Their absence hasn't kept the bowlers away. Grand Central Bowl has been reborn as a modern pastime emporium. It's two stories with two bars, long vistas of bar stools and booths, pool tables and enough TV screens to make Big Brother feel right at home.
Still, on two recent visits to the new venue - one on Friday night, one on Sunday afternoon - the bowling lanes in the center of the building remain the main attraction.
The place, renamed Grand Central Restaurant and Bowling Lounge, now is the property of Concept Entertainment Group, a local company that runs nightlife behemoths including Barracuda, Dixie Tavern and Duke's Country Bar and Grill.
This new venture is a major one for the company. It has taken over a structure that covers an entire city block.
The company has completely refurbished the old building, which was a produce market in the 1920s. More recently, the building was a rather down-at-the-heels 24-hour bowling alley, with an arcade, pool tables, a questionable cafe and a dark, smoky little lounge called the Pump Room.
Inside, they've sandblasted away the sordid memories of drunks and pool sharks, and power-washed the kitsch out of the nooks and crannies.
When I arrive around 10:30 p.m. on a Friday night, the place feels a bit empty, and very new. I don't like the TVs. They are everywhere. If you look away from one, another will be staring you in the face.
Every bowling lane has its small cluster of bowlers at one end, and gigantic screens at the other, towering over the pins with music videos flashing. You can heave your heavy, colorful ball right down Madonna's smiling maw, or aim a gut shot for Gwen Stefani's spangled belly.

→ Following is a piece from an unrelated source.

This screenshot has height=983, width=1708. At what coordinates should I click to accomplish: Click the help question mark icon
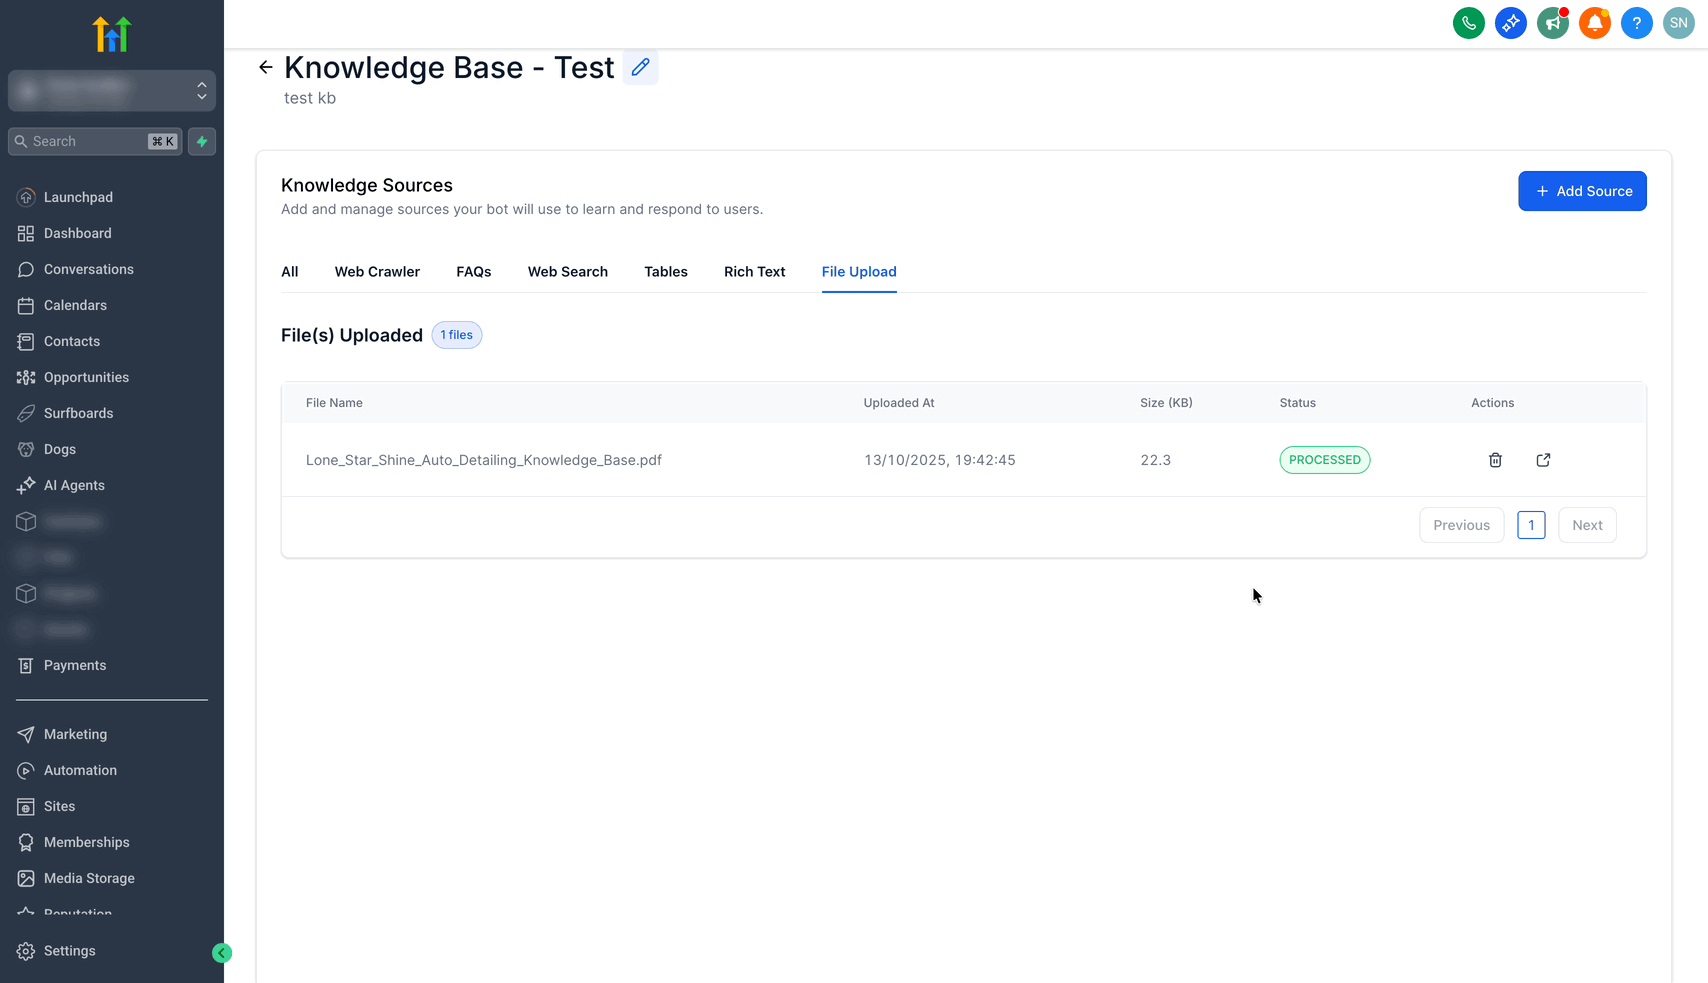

A staircase leads from the main bar to the mezzanine. From halfway up the stairs I look down on the lanes: groups of friends clustered around tables that hold glasses of beer and cocktails.
One group has a big batch of food from the late-night menu, which, like everything here, is ample. The list runs from calamari to hot wings to burgers and pizza to an Asian sampler platter. Someone bowls a strike; right after, someone rolls a gutter ball.
To play a game myself, I return with two friends on Sunday afternoon.
Instead of the traditional molded plastic chairs, we recline on a sofa, sharing a central coffee table with a group at the next lane. Football dominates the TV screens; thankfully, the one at the end of our lane remains blank.
It's just a glitch, an attendant explains, but if you make a pact with the other bowlers in your area, the staff can turn the things off.
We order nachos, and discover that eating finger food and bowling at the same time is problematic, and definitely not for the germophobic.
Along with the usual burgers and fries you can order a steak dinner or a mac and cheese entree that costs $10.95.
Part of the roomy upstairs is occupied with three separate conversation nooks, equipped with couches, easy chairs and gas fireplaces. Above each fireplace is a TV, and this afternoon each has drawn the attention of a cheering group of football fans.
Down on the lanes, I notice a woman with a cool, 1960s-looking blue bowling bag. She got it at Goodwill, she says. She owns her own ball and bowls in a league in Milwaukie. She knows all about Grand Central in the old days - in fact, she used to tend bar in the Pump Room.
She agrees with me that it's a little weird to see the place so spiffed up. That's OK, though, she says: 'There are a lot of other crappy bowling alleys out there.'
My favorite thing about bowling is that you always get a second try. It's good to see the old Grand Central getting the same chance.